DATA IN THIS EXERCISE section start

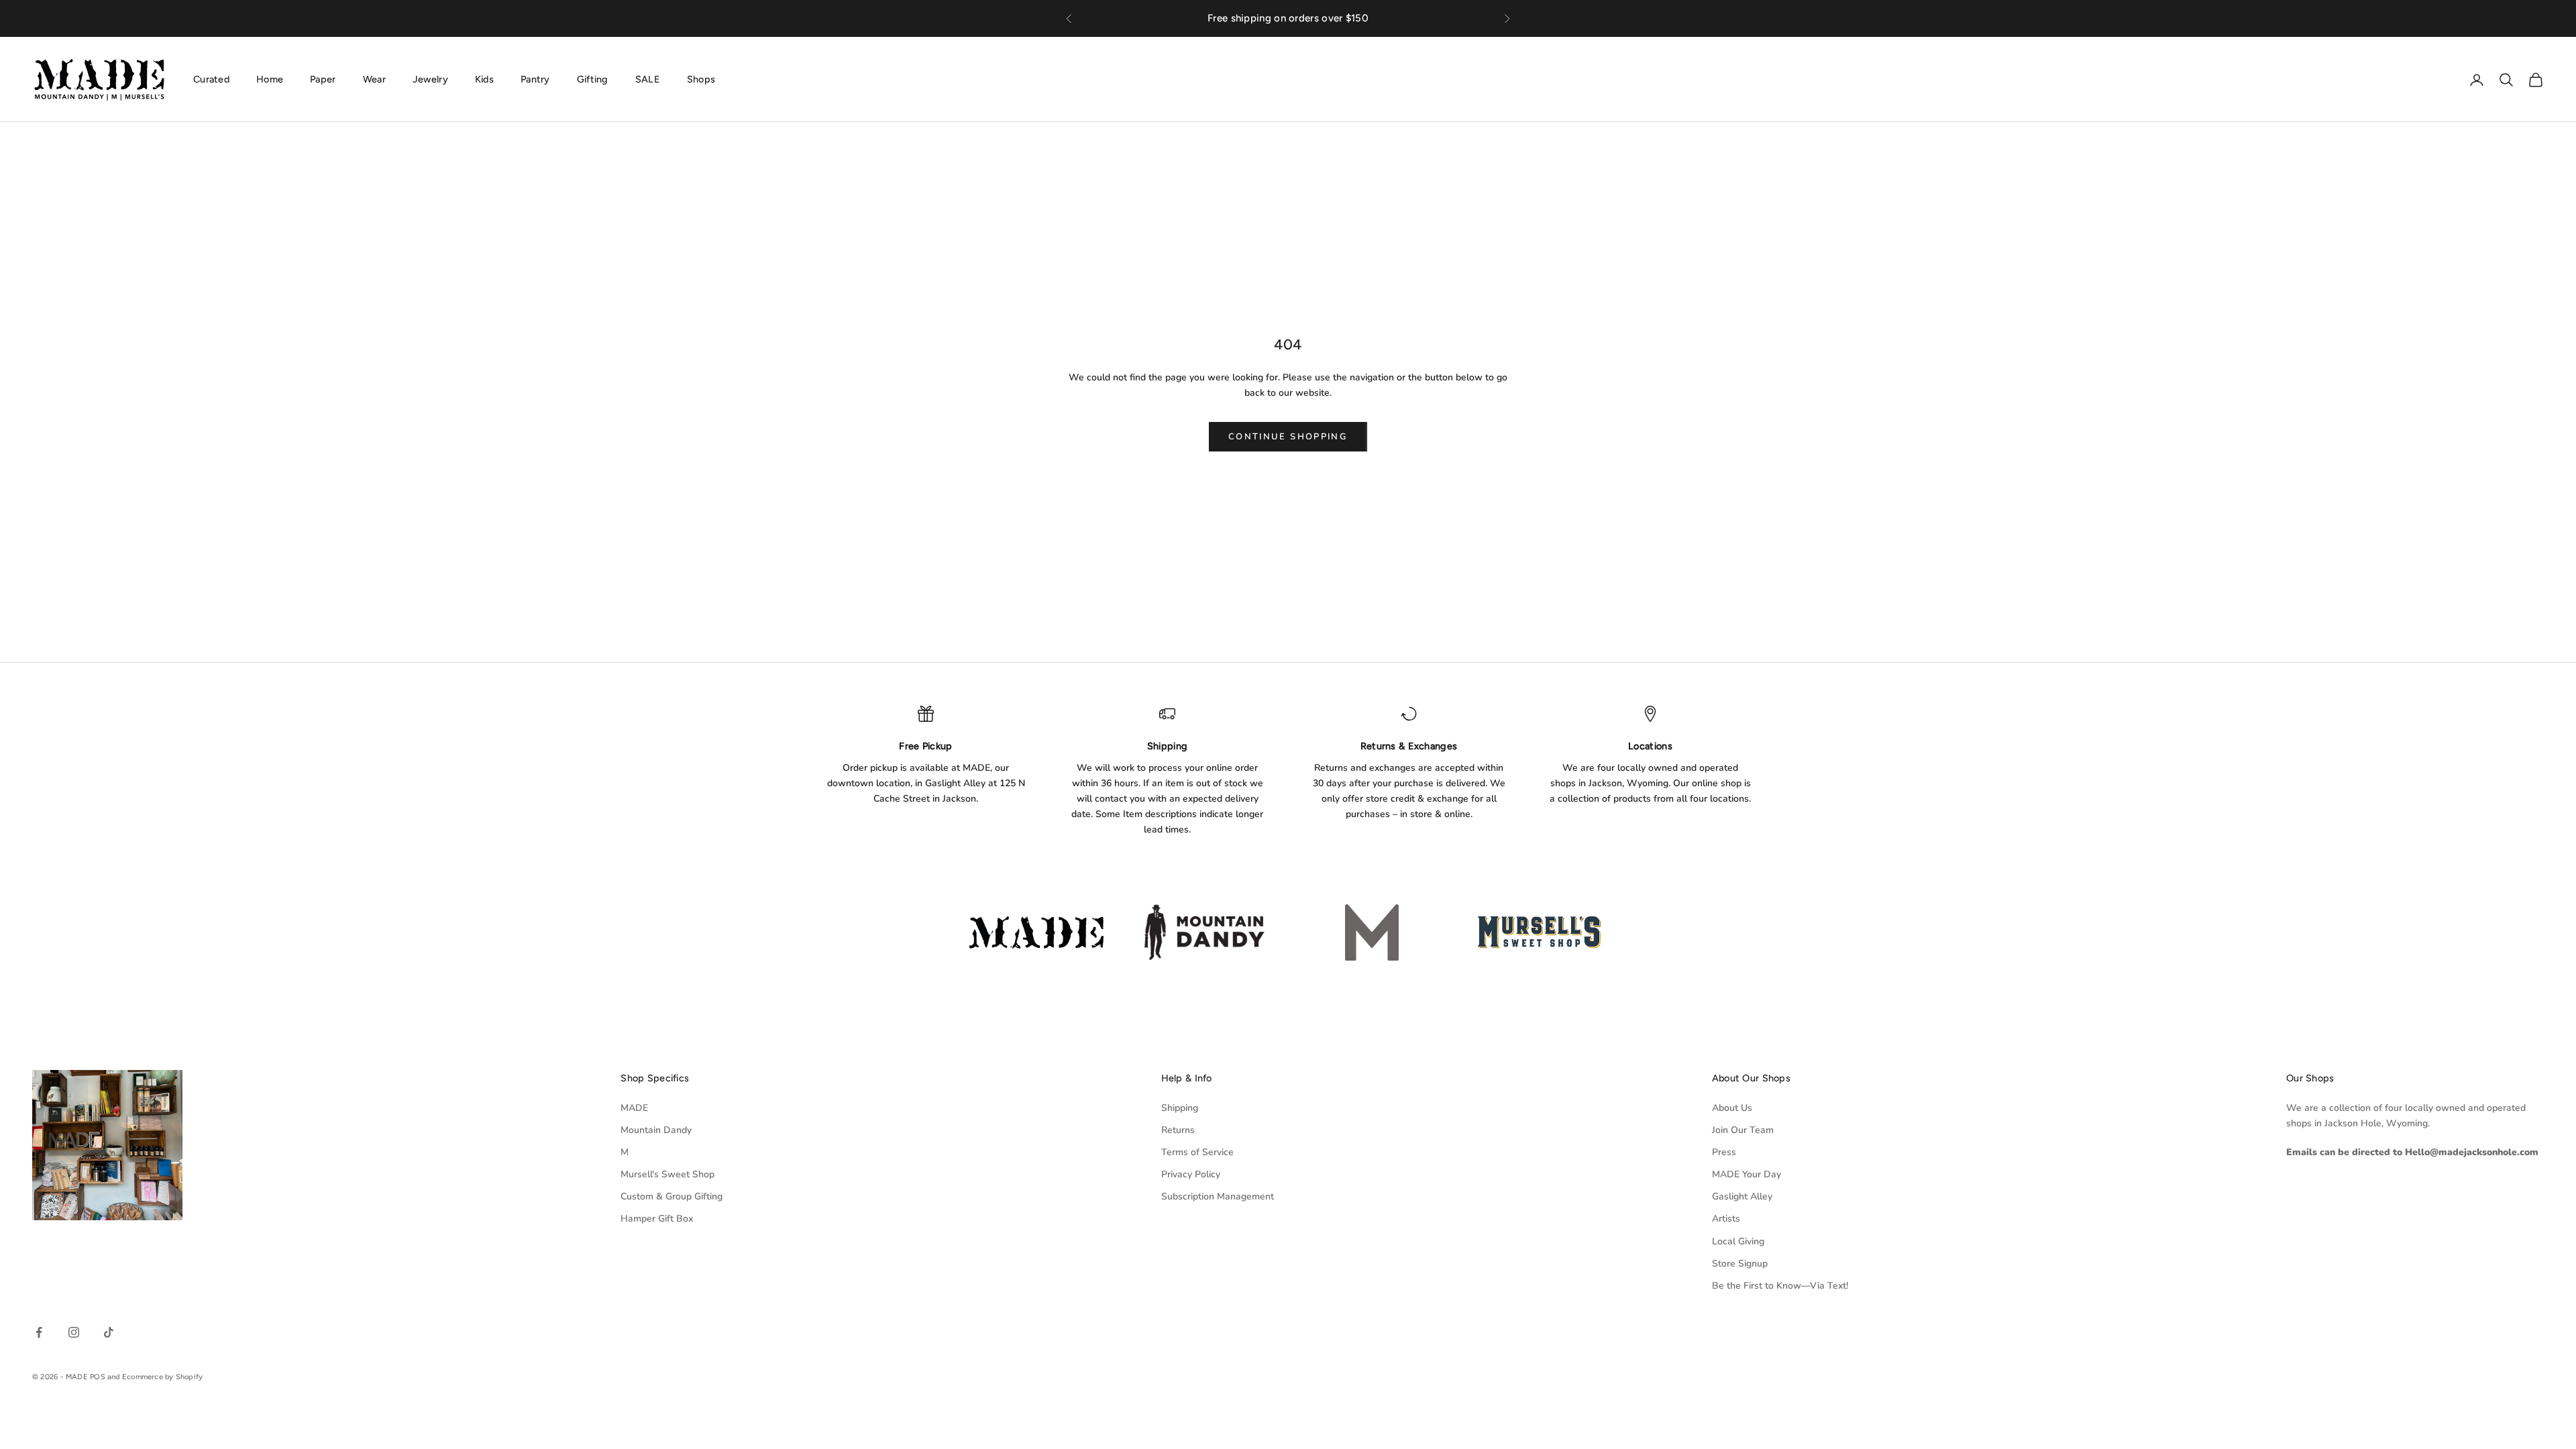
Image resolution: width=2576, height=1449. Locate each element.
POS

DATA IN THIS EXERCISE section end
DATA IN THIS EXERCISE section start

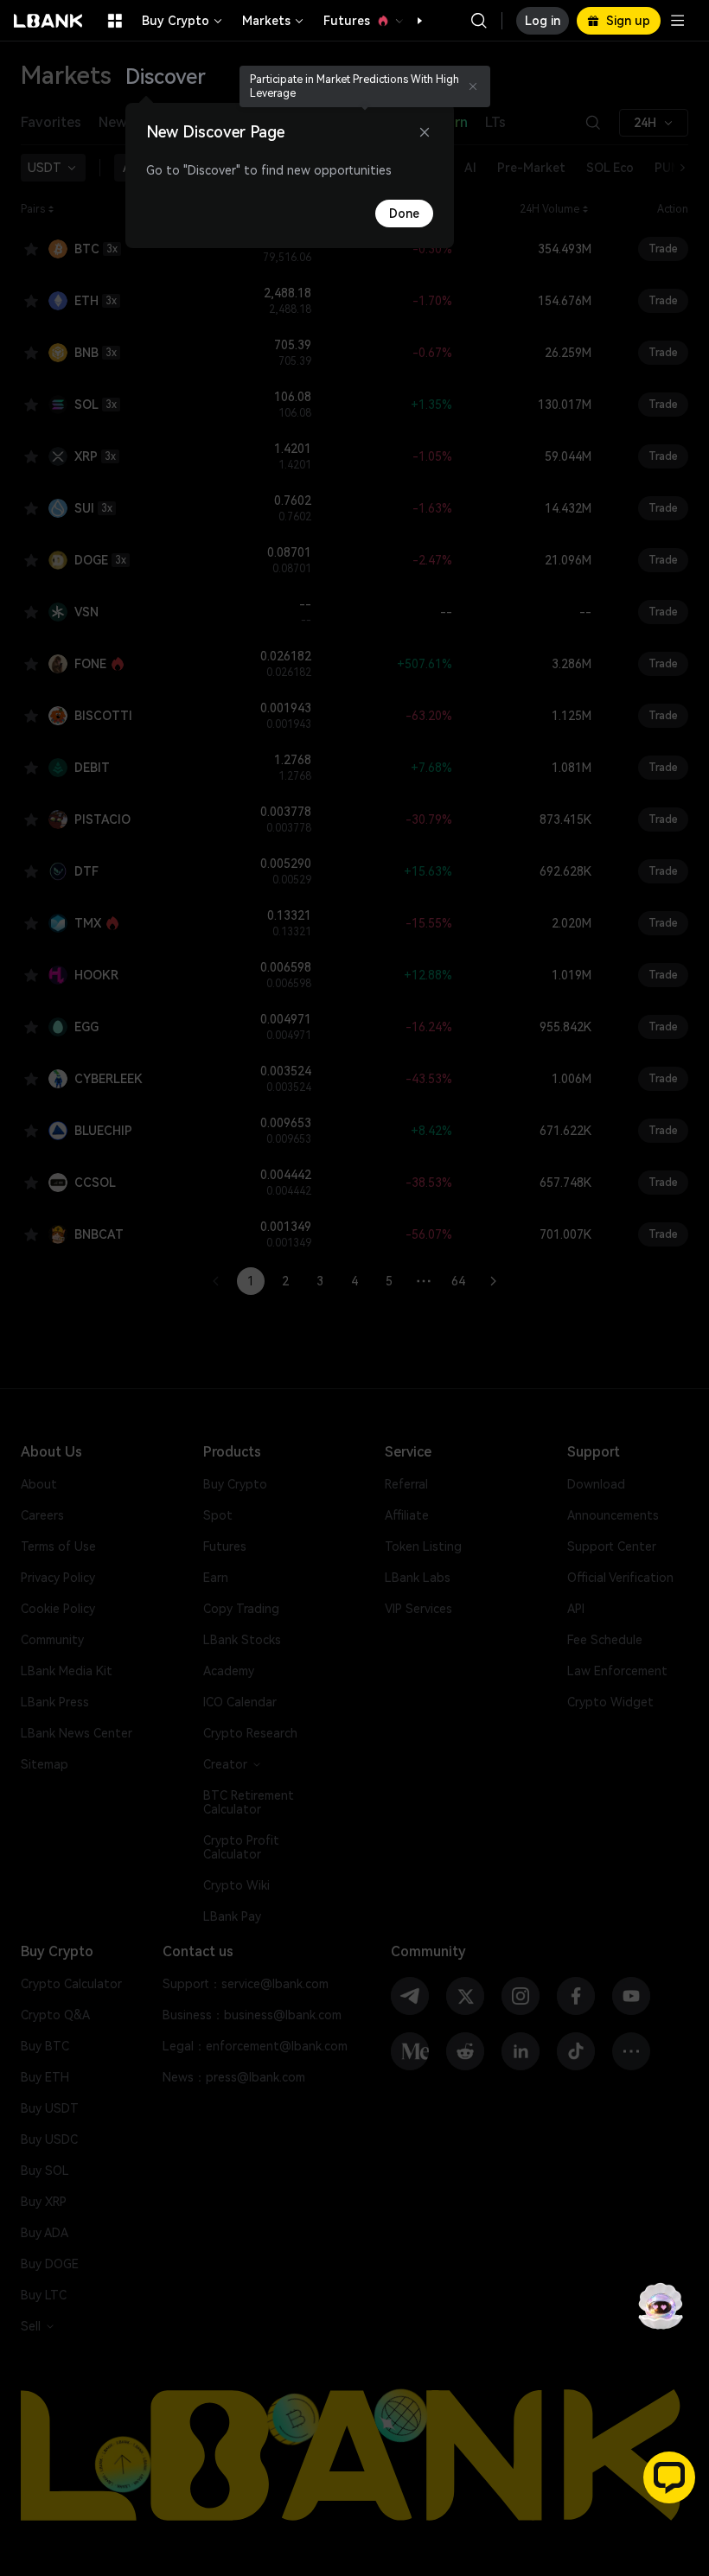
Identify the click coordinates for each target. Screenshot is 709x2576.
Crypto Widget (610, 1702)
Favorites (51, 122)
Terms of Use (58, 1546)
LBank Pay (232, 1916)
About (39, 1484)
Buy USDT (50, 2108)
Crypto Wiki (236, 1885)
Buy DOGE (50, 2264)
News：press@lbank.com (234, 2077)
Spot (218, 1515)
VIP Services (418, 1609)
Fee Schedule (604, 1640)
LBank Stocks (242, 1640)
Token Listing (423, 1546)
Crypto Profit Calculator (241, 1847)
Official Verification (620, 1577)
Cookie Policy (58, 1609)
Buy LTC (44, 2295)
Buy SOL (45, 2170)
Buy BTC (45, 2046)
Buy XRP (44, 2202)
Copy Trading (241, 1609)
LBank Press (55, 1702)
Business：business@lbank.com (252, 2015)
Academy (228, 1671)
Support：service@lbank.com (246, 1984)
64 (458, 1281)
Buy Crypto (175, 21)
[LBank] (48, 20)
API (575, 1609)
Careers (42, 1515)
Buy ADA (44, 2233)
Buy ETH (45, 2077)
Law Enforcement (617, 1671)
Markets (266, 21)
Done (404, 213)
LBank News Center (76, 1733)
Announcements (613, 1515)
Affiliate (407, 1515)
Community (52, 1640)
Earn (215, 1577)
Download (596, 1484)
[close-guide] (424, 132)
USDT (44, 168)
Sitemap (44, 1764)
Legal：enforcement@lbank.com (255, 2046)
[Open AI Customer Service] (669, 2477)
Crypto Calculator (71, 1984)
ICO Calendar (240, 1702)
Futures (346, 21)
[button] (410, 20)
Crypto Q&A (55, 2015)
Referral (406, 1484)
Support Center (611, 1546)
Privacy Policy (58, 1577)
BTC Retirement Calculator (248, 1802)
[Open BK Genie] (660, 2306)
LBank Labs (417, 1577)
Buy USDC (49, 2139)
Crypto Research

DATA IN THIS EXERCISE section end
DATA IN THIS EXERCISE section start

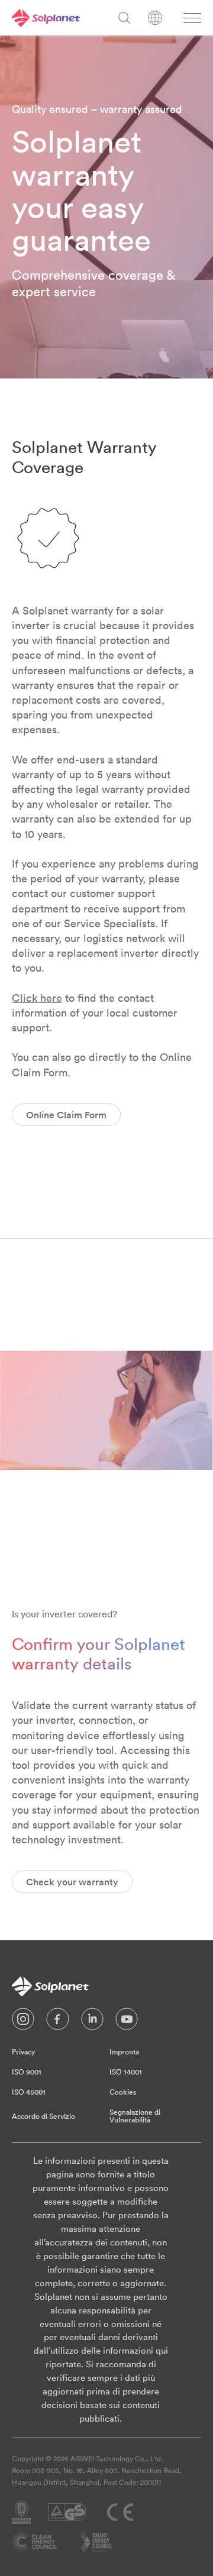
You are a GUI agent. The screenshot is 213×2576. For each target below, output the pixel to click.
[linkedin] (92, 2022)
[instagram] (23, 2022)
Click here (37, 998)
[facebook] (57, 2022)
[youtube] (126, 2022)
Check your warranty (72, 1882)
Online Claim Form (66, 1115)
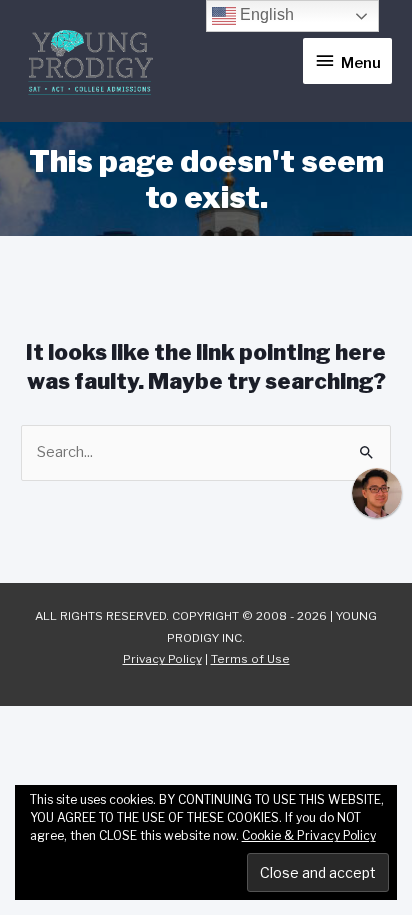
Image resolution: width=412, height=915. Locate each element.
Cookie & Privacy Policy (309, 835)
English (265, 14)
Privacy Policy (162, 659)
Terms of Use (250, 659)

DATA IN THIS EXERCISE section end

## WHAT YOU WILL DO
From the records above, give again exactly the lines running from the line with "Legal：enforcement@lbank.com (255, 2046)" to the line with "Privacy Policy (58, 1577)", inclusive.

## ANSWER AREA
Legal：enforcement@lbank.com (255, 2046)
[Open AI Customer Service] (669, 2477)
Crypto Calculator (71, 1984)
ICO Calendar (240, 1702)
Futures (346, 21)
[button] (410, 20)
Crypto Q&A (55, 2015)
Referral (406, 1484)
Support Center (611, 1546)
Privacy Policy (58, 1577)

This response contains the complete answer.